Астрид – дочь графа. А граф – это предводитель воинов, прежде всего. Мы, аристократы, не просто так называемся, не просто так владеем своей землёй. Это наша плата за нашу же готовность умереть. Драка, бой, сражение – это наша жизнь, наше призвание. 'Буси-до' придумали японцы, но и у остальных народов в своё время существовало что-то очень похожее. И она – дочь воинов в энном поколении. Предводителей, военачальников. Она вышла на свой бой, с моим безумием, и ставила на карту то, что и полагается воину и аристократу – свою жизнь. Победа или смерть.
'С ним или на нём' – вспомнилось напутствие спартанской женщины сыну или мужу, вручающей боевой щит. Теперь Астрид была тем спартанцем, и была готова возвращаться 'на нём'. Как готов к смерти любой воин гвардии, и не только моей. Мы – это мы.
– А-а-а-а-а! – орал я, пропуская через себя килотонны, но сдерживая их. Я выгорал изнутри, но не пускал энергию наружу. Боль захлёстывала, становилась всё сильнее и сильнее. Вот я перестал ощущать своё тело. Вот перестал ощущать себя личностью. А вот перестал ощущать окружающий мир...
А затем всё закончилось.
Я лежал там же, в мастерской, на голом каменном полу, без одежды. Рядом сидела, держа мою голову в руках, Астрид. Платье на ней сгорело почти полностью – всё же что-то из энергии смогло пробиться сквозь мою защиту. Она была вся в копоти, но живая и здоровая, и смотрела на меня с облегчением и... Уважением? Что выдержал, удержался?
– Рыжик, я смог, – прошептал я, ощущая дикую сухость губ.
– Я знала, что у тебя получится. – Она наклонилась и приникла к моим губам.
– Это что? – Я был весь липкий. Весь-весь, всё тело. И лицо в том числе. И когда она начала целовать, эта липкая субстанция вместе с её губами попала мне в рот.
– Это мёд, Ричи. Просто мёд
Она гладила меня ладонью по голове, шее, сияя от радости, но я снова почувствовал энергию. Огромную, не выплеснутую. Но это была другая энергия, имя которой 'безумие'.

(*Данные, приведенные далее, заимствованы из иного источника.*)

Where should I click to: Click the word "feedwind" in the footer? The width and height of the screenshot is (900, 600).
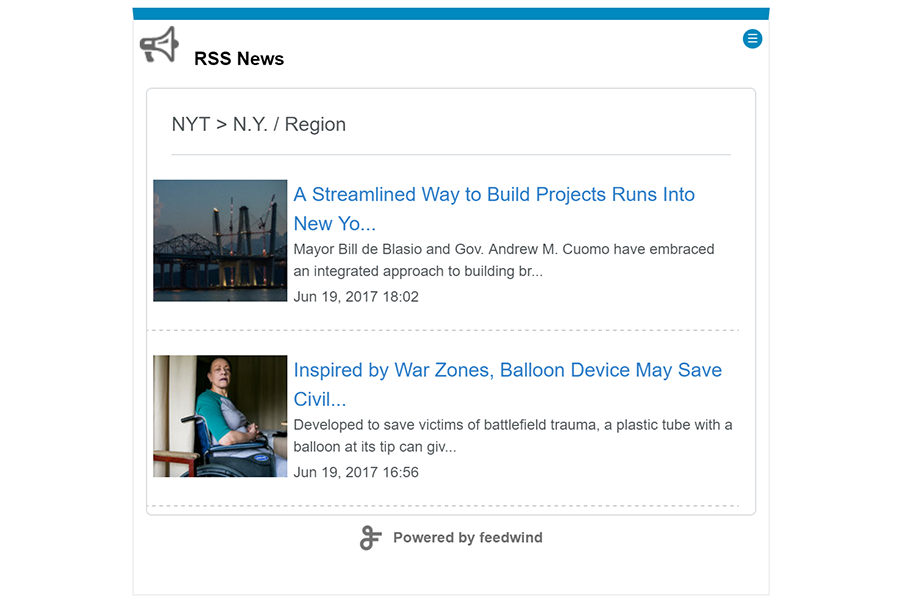[511, 538]
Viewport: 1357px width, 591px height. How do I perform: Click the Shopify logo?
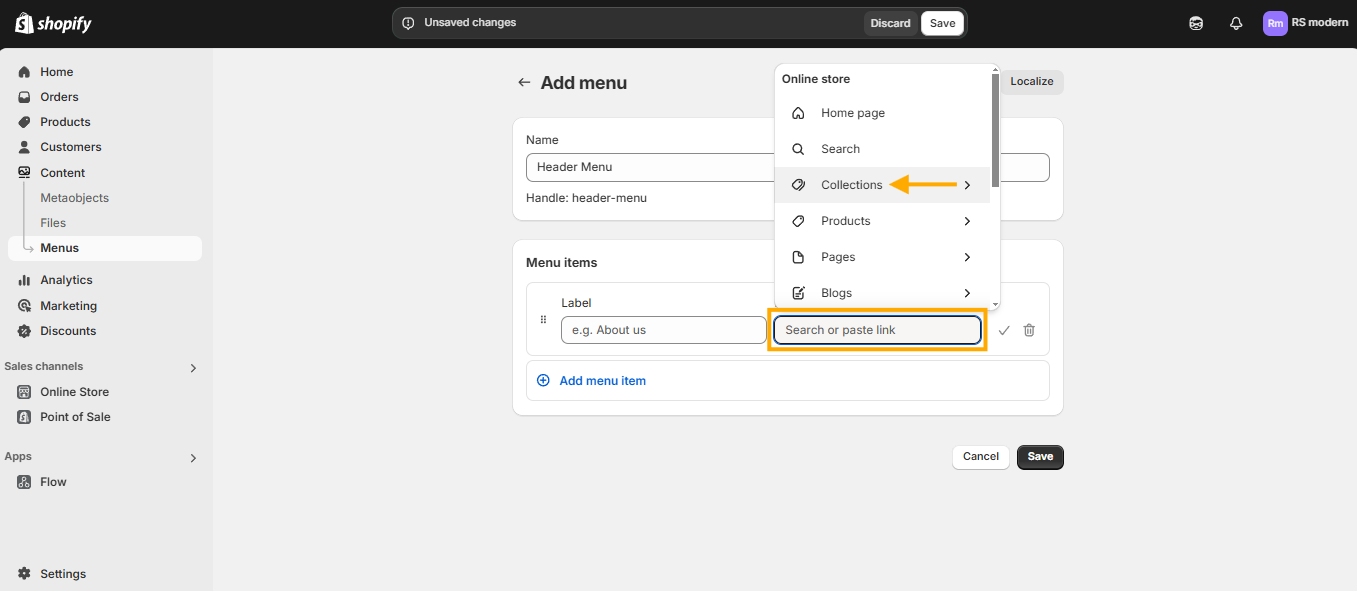pos(53,23)
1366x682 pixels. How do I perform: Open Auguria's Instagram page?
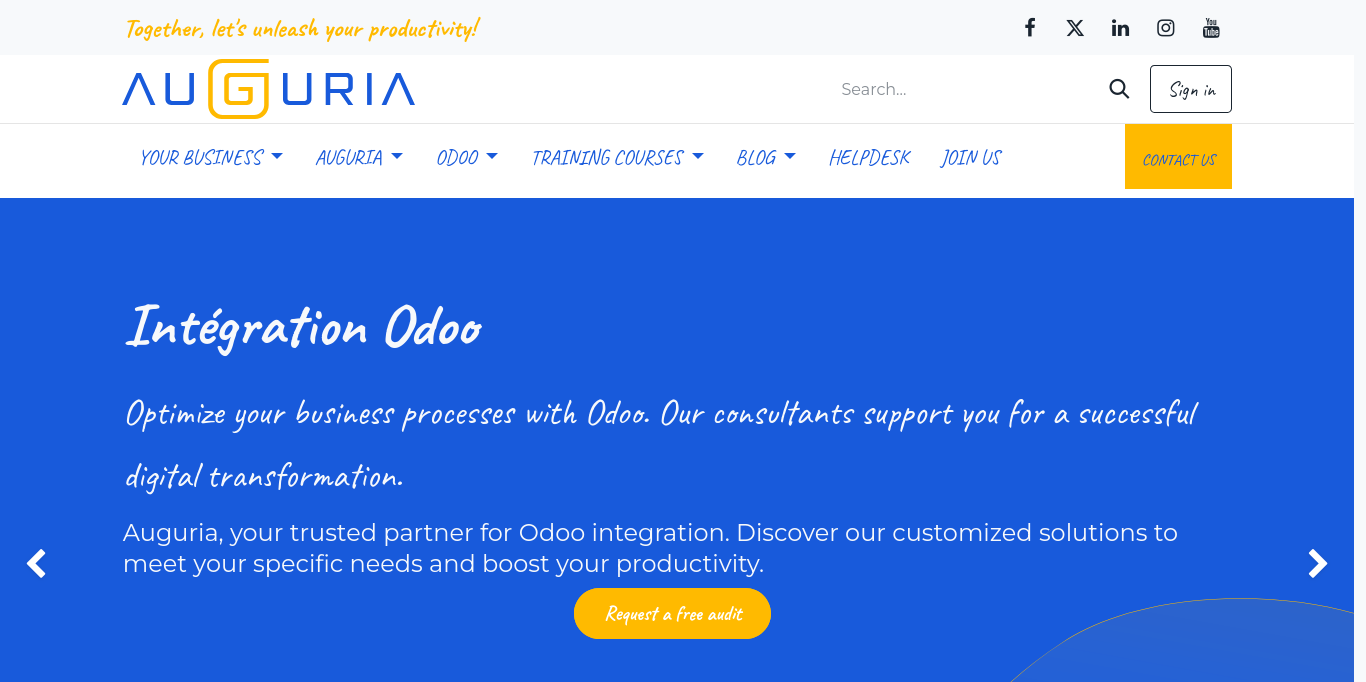pyautogui.click(x=1165, y=28)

Мёд. Одарённые мира Ричи используют его для восстановления потраченных сил. Здесь считается, что на фокусы, вроде памятной зажигалки, одарённый тратит внутреннюю энергию, и мёд, как источник чистой фруктозы, её восполняет. Но в отличие от местных магов, я сегодня понял, что это не так. Зажигалки работают от внешней энергии, самого мира. А вот для её прокачки организму требуется собственная энергия, не дающая внешней уничтожить организм. И именно для её восстановления и нужны легкоусваиваемые углеводы вроде мёда – иначе организм разъест, как труп от плавиковой кислоты в фильме про Хайзенбергов.
Меня снова затрусило. Я подался вперёд, хватая Астрид, валя её на пол рядом с собой. Она тоже была перепачкана в меду, была покрыта сажей, и это возбуждало. О, не всё платье сгорело – к чертям, порвать его и в сторону!
– Ричи, глаза! Смотри в глаза! – кричала Астрид. И я смотрел. И снова и снова строил стену, огораживающую меня от внешнего мира, ибо теперь понял, как её строить. Рома этого просто не знал. Но у всего есть обратная сторона – была она и у моих одарённых способностей, вышедших на принципиально новый уровень. И эта сторона – безумие. В которое я впадал, удержав щиты от приступов, теряя контроль над телом и разумом. Рыжик... Сколько Рыжиков у меня на ноутбуке? Сотня? Их имена перечислить? К чёрту, вот он – идеал! То, к чему стремился, но никогда не встретил вживую. Настоящая рыжая, рядом с которой все звёзды – жалкая пародия. Я хотел её! Я хотел этот идеал!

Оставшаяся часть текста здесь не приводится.